In 2011 there were a total of 368 tax payers in the municipality. Of that total, 70 made over 75,000 CHF per year. There were 2 people who made between 15,000 and 20,000 per year. The greatest number of workers, 94, made between 50,000 and 75,000 CHF per year. The average income of the over 75,000 CHF group in Wyssachen was 115,077 CHF, while the average across all of Switzerland was 136,785 CHF.

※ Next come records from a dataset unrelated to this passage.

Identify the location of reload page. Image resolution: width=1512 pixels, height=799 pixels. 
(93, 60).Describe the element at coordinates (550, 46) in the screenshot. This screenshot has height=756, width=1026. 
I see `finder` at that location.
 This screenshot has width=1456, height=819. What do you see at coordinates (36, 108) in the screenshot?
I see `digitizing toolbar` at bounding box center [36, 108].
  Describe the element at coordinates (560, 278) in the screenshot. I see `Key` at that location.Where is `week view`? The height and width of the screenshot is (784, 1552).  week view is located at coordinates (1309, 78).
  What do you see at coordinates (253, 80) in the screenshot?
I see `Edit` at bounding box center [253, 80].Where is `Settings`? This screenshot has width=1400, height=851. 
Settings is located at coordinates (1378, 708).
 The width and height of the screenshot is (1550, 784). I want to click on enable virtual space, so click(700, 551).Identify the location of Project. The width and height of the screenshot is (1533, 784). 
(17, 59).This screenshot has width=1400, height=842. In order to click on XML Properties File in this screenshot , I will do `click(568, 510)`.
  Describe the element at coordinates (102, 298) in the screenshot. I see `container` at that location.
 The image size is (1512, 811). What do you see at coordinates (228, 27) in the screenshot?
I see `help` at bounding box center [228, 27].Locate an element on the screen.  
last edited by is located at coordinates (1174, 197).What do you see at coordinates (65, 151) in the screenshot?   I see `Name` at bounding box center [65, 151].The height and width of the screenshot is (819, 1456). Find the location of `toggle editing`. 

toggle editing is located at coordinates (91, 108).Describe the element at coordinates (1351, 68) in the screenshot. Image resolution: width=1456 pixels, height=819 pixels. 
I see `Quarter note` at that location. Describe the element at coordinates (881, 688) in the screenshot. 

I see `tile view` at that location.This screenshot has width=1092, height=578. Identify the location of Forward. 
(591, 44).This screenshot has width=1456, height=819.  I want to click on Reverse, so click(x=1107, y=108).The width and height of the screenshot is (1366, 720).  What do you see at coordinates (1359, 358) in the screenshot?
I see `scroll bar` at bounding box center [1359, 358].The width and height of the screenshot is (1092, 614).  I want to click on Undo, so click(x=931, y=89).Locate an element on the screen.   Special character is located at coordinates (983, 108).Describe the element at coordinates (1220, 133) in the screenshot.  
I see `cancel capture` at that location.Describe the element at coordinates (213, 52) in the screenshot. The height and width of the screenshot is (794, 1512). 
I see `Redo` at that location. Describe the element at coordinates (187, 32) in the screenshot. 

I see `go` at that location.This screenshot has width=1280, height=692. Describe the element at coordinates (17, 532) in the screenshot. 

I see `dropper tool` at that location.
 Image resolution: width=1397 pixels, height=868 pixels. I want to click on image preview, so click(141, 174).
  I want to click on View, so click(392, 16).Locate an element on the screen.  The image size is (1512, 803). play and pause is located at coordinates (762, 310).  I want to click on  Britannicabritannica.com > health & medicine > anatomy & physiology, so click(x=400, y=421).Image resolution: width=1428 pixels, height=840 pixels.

In 2011 a total of 1.9% of the population received direct financial assistance from the government.

==Politics==
In the 2011 federal election the most popular party was the Swiss People's Party (SVP) which received 49.0% of the vote. The next three most popular parties were the Conservative Democratic Party (BDP) (17.4%), the Federal Democratic Union of Switzerland (EDU) (11.2%) and the Evangelical People's Party (EVP) (6.1%). In the federal election, a total of 486 votes were cast, and the voter turnout was 49.7%.

==Religion==
From the 2000 census, 987 or 82.4% belonged to the Swiss Reformed Church, while 43 or 3.6% were Roman Catholic. Of the rest of the population, there was 1 member of an Orthodox church, there were 2 individuals (or about 0.17% of the population) who belonged to the Christian Catholic Church, and there were 45 individuals (or about 3.76% of the population) who belonged to another Christian church. There were 5 (or about 0.42% of the population) who were Muslim. There was 1 person who was Buddhist and 2 individuals who belonged to another church. 52 (or about 4.34% of the population) belonged to no church, are agnostic or atheist, and 60 individuals (or about 5.01% of the population) did not answer the question.

==Education==
In Wyssachen about 58.9% of the population have completed non-mandatory upper secondary education, and 10.8% have completed additional higher education (either university or a Fachhochschule). Of the 73 who had completed some form of tertiary schooling listed in the census, 78.1% were Swiss men, 19.2% were Swiss women.

As of In 2000 2000, there were a total of 112 students attending any school in the municipality. Of those, 111 both lived and attended school in the municipality, while one student came from another municipality. During the same year, 92 residents attended schools outside the municipality.